Des relations entre le Vatican et Al Azhar naît le document sur « La fraternité humaine pour la paix mondiale et la coexistence commune », qui affirme la condamnation de la violence au nom de la religion, mais aussi la liberté religieuse, le dialogue, la pleine citoyenneté des minorités. Nous voyons ainsi s’offrir aux musulmans une plateforme leur permettant de prendre leurs distances vis-à-vis du radicalisme et d’établir une relation positive avec le monde. Il ne s’agit pas de dialogue théologique, mais de collaboration sur des thèmes, dont certains seront repris par le pape dans l’encyclique Fratelli tutti, qui va jusqu’à citer le grand imam.
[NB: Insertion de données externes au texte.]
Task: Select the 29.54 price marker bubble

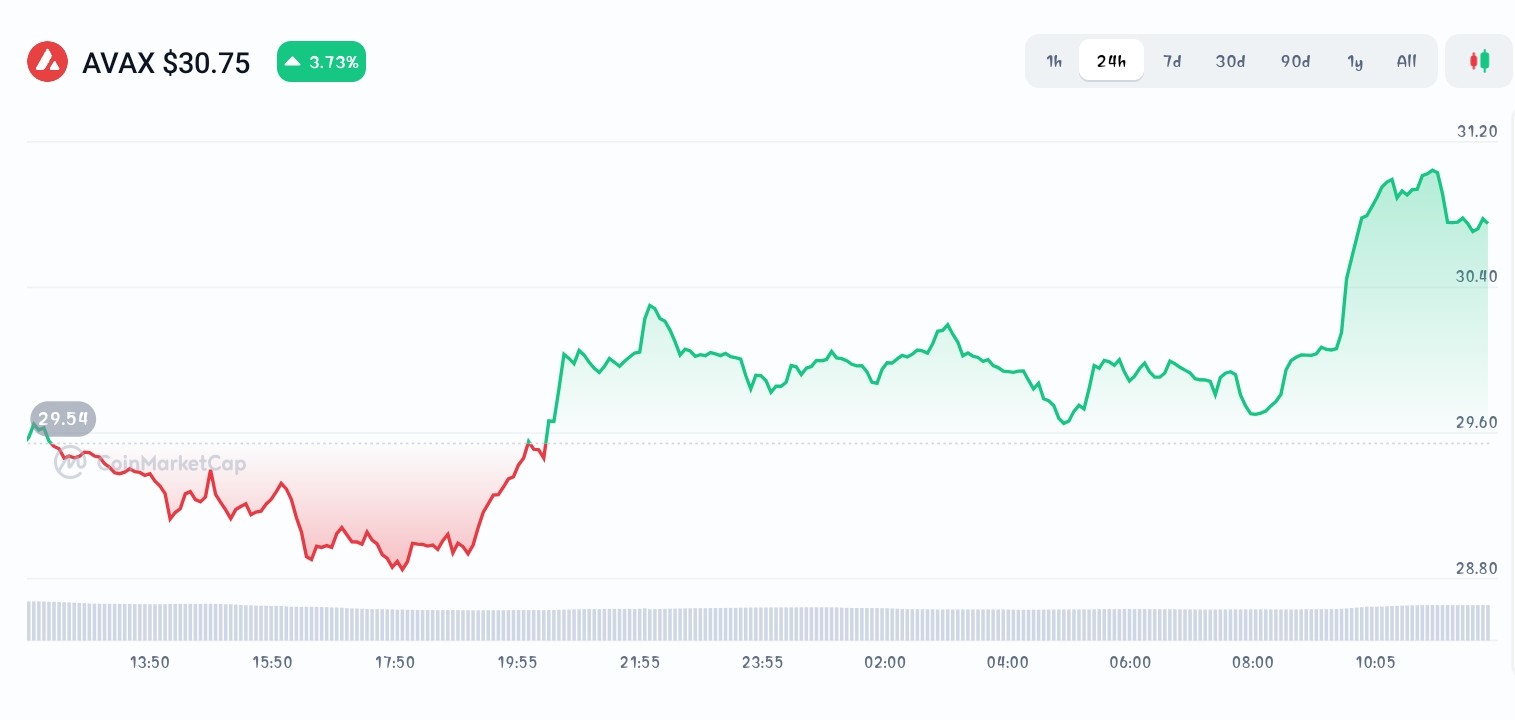Action: click(62, 419)
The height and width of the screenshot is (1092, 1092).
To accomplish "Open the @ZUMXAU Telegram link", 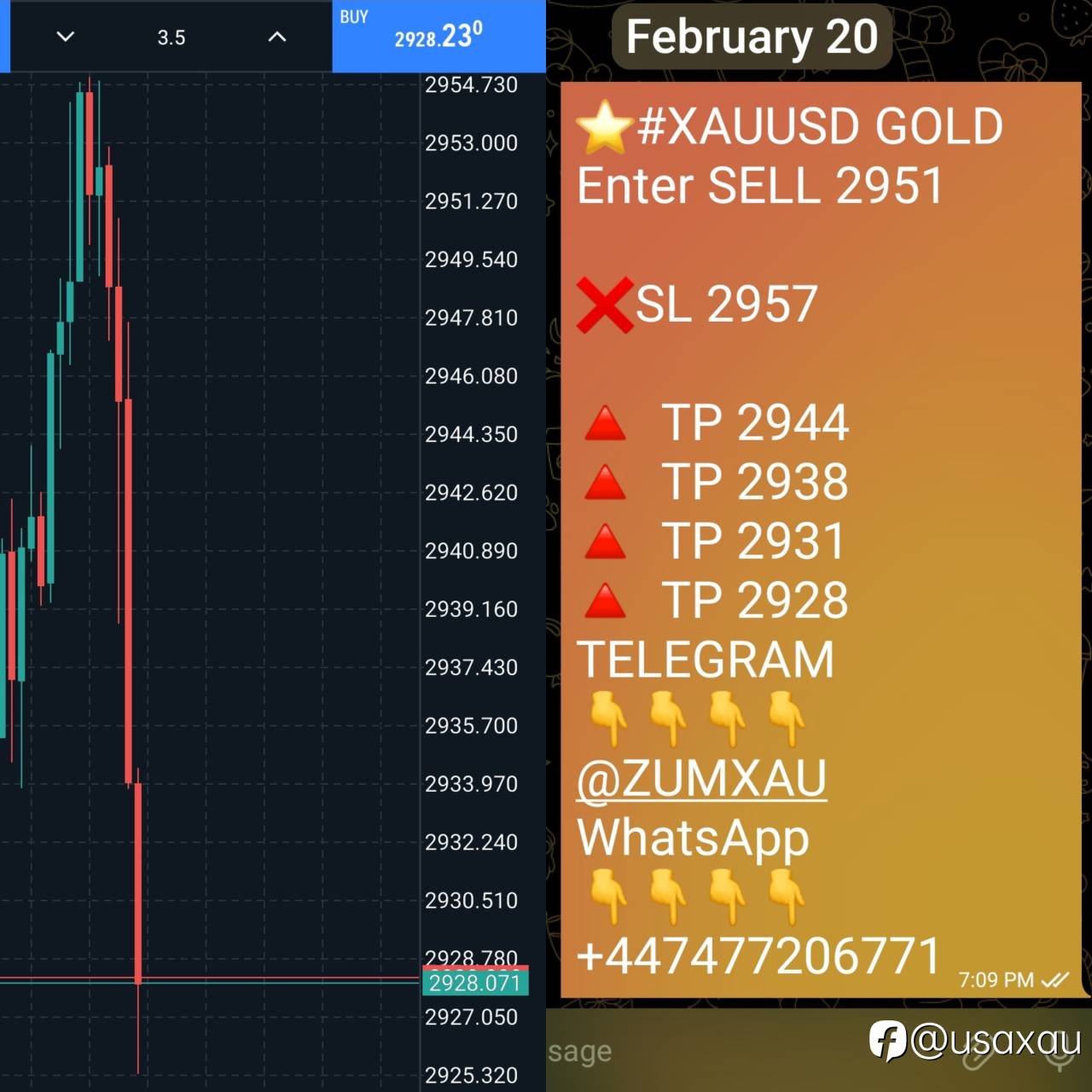I will (x=701, y=778).
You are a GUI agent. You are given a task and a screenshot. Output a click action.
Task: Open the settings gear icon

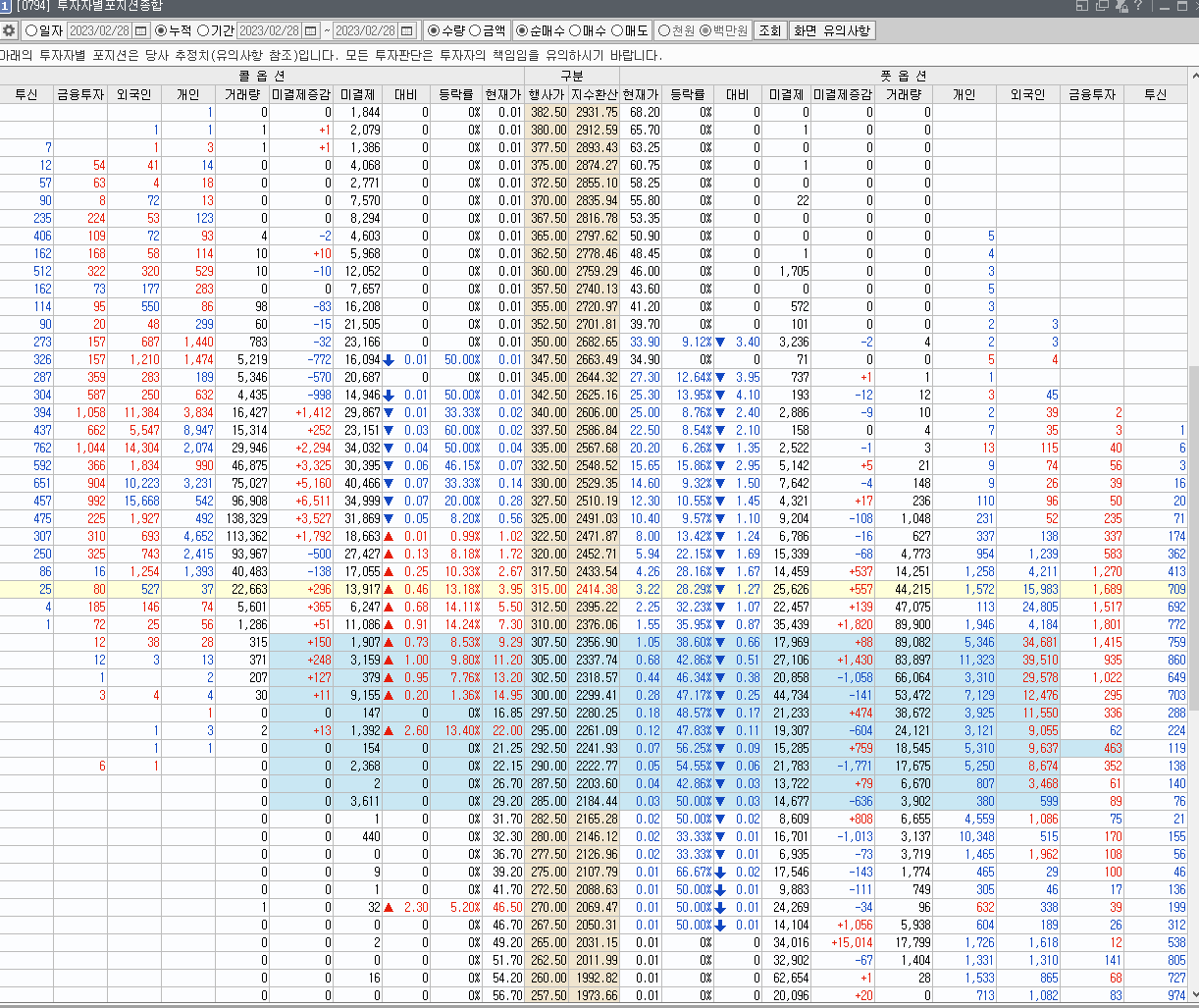(x=9, y=30)
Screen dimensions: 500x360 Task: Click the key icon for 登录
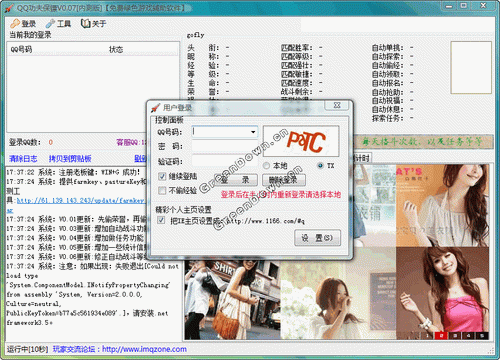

En l’espace de quelques années, les relations entre le Vatican et les sunnites se sont inversées et offrent un nouvel horizon aux musulmans, désireux de se soustraire à l’ombre du djihad terroriste qui, par ailleurs, continue d’être une alternative en expansion dans différents pays, dont des pays africains.
Au cours de son voyage en Irak, François accomplit un premier pas vers les chiites, en visitant leur plus grande ville saint, Najaf, et en rendant visite au grand ayatollah Al Sistani, la plus haute autorité chiite. Contrairement à ce qu’il en est chez les sunnites, il existe chez les chiites une hiérarchie représentative et l’on pratique en Irak (à la différence des chiites iraniens) une certaine séparation entre religion et politique. Parmi les messages adressés au pape, il en est un qui se détache à Najaf : « Vous êtes une partie de nous, nous une partie de vous ».
L’initiative de la visite a touché les chiites, majoritaires en Irak. Quant aux chiites iraniens, ils la suivent avec intérêt. Ainsi se complète le contact du pape François avec les différentes traditions musulmanes. De nombreux problèmes restent ouverts, mais, en l’espace de quelques années, un changement décisif s’est produit dans les relations avec l’islam, un monde au si nombreux visages.